Tectonic and climatic controls for fluvial terraces of the Yellow River over the past 2.6 Ma at Northeast Tibetan Plateau and Ordos Block

The Yellow River is usually assumed to record tectonic activities and climatic changes; however, a systematic study was lack in the sedimentology, stratigraphy, geomorphology and geochronology for the entire Yellow River though various geologic scholars have conducted numerous works in individual basins. This review focused on well-preserved fluvial terrace sequences that formed along this river on northeastern (NE) Tibetan Plateau and Ordos Block over the past 2.6 Ma. After comparing numerous initial incision ages at different segments along the Yellow River, we found out that the youngest initial incision may occur at ca. 150 ka at the Longyang Gorge. The Yellow River may transit from multiple separated endorheic drainages to an entire external drainage after 150 ka, which may cause differentiations in the apparent incision rates before and after 150 ka; thus apparent net incision rates were calculated respectively for the Yellow River before 150 ka and the drainage network post 150 ka. Apparent net incision rates prior to 0.15 Ma were calculated as 0.15, 0.29, 0.10, 0.12 and 0.03 mm/a respectively in Tongde-Xunhua, Lanzhou-Linxia basins, Heishan, Jinshan and Fenwei-Sanmen Gorges in this review, which mainly reflected Kunhuang-Gonghe Tectonic Event, generated by the Indo-Asian collision and diminishing as the NE Tibetan Plateau eastward extruding at ca. 1.8–0.15 Ma.

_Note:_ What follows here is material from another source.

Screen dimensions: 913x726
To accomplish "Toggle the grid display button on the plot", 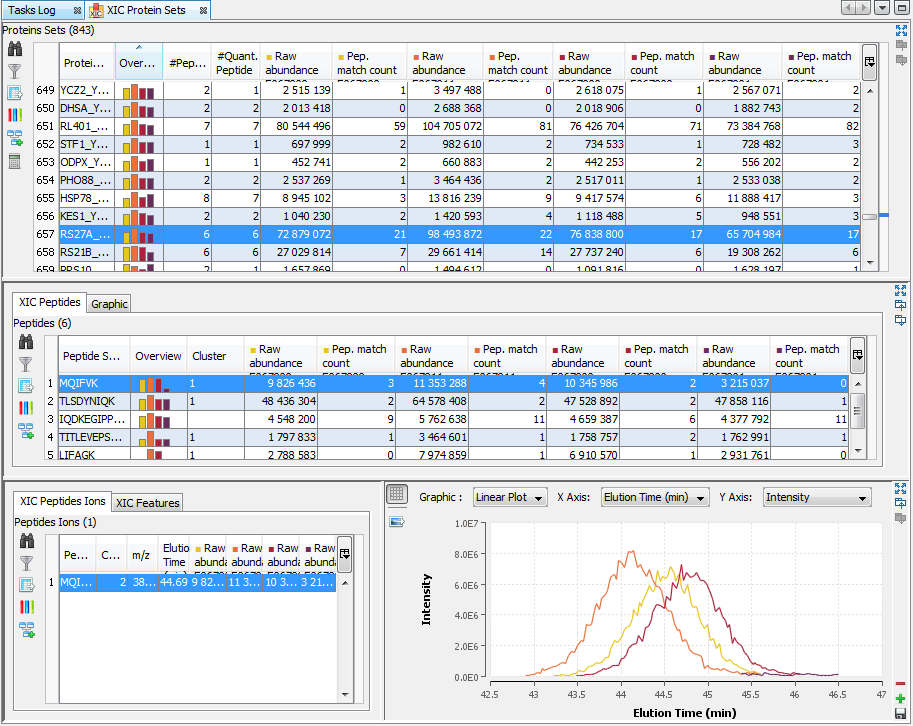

Apparent net incision rates post 0.15 Ma were calculated respectively for NE Tibetan Plateau and Ordos Block, considering their different base level. On NE Tibetan Plateau, four fluvial degradational phases were identified between ca.105∼70, 53∼40, 25∼16 and 12∼6 ka associated with terrace levels respectively, at average elevations of 96, 40, 20 and 10.5 meters above the current river level (m arl) within a range of 5 ∼ 96 m arl; and four broad periods in the last 150 ka on Ordos Block: possibly marine oxygen isotope stage (MIS) 5, ca. 118 to 72 ka, most of MIS 3, ca. 44∼28 ka, transition from LGM to last deglacial ca. 20 to 16 ka, and 4∼3 ka at average elevations of 67.5, 26, 19 and 11.5 m arl. These degradational phases post 0.15 Ma were associated with multiple processes including enhanced fluvial discharge with an increase in monsoonal precipitation and/or melt water in deglaciation.